## Work item
Where does the word "login" show up in the data? Please find each such line and copy it.

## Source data

====================

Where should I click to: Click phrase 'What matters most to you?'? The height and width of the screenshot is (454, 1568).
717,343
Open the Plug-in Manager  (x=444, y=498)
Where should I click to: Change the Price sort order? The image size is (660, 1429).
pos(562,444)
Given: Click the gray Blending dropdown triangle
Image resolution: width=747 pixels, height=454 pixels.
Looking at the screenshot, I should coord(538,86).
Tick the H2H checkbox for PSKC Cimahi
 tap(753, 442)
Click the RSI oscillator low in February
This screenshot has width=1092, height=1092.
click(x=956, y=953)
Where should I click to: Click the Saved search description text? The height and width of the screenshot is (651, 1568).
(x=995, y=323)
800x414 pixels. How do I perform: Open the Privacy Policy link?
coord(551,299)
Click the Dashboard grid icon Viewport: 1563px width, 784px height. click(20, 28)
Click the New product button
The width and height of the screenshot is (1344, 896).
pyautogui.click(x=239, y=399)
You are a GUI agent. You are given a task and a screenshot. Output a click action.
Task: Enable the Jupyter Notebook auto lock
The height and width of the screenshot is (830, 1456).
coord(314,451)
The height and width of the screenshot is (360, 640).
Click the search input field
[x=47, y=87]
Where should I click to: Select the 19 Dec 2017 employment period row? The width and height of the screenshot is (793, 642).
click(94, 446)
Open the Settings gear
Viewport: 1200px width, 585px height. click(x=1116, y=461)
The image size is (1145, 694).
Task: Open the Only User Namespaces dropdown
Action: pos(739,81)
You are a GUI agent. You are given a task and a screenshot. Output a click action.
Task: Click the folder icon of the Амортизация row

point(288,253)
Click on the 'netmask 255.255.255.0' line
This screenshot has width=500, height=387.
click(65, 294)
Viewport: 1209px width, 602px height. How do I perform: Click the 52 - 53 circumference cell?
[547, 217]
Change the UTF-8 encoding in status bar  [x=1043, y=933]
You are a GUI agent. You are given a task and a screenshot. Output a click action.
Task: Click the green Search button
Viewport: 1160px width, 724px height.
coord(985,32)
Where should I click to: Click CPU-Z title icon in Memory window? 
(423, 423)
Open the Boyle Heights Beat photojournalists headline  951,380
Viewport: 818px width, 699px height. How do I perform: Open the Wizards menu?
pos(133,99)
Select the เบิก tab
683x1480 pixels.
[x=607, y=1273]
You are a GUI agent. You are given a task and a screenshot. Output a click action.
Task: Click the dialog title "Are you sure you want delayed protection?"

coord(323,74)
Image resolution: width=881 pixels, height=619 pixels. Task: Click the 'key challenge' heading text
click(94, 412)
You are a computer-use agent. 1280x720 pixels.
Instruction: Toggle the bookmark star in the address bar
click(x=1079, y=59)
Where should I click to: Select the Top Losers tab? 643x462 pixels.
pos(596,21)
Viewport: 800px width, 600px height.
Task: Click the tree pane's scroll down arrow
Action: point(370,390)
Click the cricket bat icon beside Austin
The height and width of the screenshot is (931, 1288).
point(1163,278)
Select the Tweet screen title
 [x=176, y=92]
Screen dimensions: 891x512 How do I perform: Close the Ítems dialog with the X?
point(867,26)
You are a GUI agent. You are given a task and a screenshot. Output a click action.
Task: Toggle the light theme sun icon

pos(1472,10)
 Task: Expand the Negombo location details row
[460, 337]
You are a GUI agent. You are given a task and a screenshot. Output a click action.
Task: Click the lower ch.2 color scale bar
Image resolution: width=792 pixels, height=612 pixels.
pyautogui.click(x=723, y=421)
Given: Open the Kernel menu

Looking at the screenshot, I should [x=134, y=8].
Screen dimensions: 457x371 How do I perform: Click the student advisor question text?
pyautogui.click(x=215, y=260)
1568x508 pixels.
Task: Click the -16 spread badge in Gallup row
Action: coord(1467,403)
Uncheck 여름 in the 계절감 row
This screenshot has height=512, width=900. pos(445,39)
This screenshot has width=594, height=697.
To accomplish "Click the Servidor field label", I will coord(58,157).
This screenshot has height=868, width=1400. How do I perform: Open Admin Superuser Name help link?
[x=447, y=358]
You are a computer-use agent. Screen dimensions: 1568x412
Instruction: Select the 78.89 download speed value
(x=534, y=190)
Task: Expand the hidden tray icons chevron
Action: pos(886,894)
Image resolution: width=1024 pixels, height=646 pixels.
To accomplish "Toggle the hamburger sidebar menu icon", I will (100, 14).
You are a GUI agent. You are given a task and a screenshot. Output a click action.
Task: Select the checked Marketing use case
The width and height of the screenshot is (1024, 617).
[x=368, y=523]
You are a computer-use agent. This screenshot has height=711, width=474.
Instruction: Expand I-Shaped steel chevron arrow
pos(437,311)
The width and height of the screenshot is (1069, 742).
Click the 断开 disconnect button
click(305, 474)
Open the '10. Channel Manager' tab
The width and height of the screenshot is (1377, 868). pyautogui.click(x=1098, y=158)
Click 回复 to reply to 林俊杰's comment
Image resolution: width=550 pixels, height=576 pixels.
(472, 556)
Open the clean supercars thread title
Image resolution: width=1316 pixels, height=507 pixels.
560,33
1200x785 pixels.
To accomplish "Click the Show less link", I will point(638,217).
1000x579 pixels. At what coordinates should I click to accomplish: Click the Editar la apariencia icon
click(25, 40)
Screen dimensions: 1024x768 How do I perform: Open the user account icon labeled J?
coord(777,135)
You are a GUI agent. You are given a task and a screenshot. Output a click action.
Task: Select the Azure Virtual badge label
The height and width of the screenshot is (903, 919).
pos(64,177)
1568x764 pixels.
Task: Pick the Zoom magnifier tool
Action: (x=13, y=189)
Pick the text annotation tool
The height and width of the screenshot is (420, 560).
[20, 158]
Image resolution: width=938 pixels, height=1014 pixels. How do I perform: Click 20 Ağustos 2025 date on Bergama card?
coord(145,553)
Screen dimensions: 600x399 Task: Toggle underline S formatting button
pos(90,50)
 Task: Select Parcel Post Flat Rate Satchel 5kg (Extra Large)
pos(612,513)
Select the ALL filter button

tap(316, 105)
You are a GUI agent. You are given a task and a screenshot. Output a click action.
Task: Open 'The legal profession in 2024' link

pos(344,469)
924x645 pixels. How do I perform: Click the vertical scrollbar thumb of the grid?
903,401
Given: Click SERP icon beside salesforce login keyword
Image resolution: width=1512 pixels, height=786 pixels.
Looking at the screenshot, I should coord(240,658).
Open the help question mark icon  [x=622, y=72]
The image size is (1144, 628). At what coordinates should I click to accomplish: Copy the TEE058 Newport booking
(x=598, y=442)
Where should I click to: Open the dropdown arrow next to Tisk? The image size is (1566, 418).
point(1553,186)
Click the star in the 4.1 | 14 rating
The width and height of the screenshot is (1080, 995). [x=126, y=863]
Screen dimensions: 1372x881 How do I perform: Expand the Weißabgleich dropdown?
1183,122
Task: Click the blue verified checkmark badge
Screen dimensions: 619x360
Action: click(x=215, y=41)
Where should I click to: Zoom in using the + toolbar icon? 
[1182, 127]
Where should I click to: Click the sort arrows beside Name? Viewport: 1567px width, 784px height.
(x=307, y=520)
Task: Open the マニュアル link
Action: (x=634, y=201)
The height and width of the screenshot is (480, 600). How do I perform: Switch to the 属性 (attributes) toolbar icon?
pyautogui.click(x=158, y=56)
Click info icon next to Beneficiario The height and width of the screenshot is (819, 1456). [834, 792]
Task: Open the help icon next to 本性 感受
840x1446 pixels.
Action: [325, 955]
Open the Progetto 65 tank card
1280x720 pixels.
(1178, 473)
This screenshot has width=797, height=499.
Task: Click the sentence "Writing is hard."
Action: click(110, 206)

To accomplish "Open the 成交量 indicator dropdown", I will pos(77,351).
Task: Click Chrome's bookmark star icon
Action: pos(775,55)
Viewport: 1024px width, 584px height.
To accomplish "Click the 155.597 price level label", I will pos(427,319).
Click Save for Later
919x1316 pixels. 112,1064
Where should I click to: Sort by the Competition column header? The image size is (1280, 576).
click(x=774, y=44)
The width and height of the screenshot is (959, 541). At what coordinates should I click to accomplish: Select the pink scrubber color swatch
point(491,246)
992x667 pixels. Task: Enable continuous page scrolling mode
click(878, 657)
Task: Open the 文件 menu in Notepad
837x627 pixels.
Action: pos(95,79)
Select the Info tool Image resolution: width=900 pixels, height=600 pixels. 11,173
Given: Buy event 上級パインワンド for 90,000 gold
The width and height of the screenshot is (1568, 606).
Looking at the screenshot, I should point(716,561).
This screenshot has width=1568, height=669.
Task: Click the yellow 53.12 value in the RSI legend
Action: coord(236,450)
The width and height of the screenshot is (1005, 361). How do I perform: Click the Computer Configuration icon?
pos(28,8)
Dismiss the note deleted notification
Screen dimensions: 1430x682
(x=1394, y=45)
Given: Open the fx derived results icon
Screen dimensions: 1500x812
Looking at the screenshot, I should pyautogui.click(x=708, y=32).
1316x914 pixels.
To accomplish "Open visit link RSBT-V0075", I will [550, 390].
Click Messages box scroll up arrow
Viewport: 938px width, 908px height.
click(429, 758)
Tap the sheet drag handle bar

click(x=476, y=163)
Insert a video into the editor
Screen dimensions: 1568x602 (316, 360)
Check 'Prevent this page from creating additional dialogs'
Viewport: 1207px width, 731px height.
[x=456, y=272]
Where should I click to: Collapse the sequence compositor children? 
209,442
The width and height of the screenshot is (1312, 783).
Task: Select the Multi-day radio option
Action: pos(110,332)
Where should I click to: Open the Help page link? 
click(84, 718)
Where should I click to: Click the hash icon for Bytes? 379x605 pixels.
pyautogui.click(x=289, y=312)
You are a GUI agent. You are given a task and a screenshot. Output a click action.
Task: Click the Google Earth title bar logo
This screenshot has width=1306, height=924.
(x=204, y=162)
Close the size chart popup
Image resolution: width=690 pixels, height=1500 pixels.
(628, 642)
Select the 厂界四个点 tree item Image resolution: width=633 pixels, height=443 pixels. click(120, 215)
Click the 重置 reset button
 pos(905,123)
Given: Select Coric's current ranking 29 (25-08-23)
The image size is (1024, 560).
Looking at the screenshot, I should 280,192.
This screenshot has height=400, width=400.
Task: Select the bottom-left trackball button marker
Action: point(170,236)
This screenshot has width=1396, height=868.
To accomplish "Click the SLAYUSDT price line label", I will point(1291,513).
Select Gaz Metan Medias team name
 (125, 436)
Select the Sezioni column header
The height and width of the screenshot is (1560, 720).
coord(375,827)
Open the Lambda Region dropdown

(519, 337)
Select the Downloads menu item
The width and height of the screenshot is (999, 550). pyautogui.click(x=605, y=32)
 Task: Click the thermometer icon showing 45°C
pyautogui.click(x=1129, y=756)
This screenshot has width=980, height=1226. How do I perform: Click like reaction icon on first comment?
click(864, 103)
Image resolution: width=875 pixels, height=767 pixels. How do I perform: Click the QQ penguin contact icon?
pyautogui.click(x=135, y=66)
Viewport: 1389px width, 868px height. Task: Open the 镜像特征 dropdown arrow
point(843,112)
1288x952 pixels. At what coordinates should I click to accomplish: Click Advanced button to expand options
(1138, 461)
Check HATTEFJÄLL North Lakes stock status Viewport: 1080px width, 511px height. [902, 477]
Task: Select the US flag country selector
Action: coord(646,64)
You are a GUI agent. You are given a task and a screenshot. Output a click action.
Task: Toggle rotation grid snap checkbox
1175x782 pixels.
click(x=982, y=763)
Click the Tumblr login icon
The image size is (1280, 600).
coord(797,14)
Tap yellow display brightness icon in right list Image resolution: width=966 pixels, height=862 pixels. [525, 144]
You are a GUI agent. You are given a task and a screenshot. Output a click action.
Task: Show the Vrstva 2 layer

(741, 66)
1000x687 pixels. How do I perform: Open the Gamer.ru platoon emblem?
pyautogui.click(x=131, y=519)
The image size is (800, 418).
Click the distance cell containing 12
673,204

====================

## Solution for this exercise
Given: Click SERP icon beside salesforce login keyword
Click the Tumblr login icon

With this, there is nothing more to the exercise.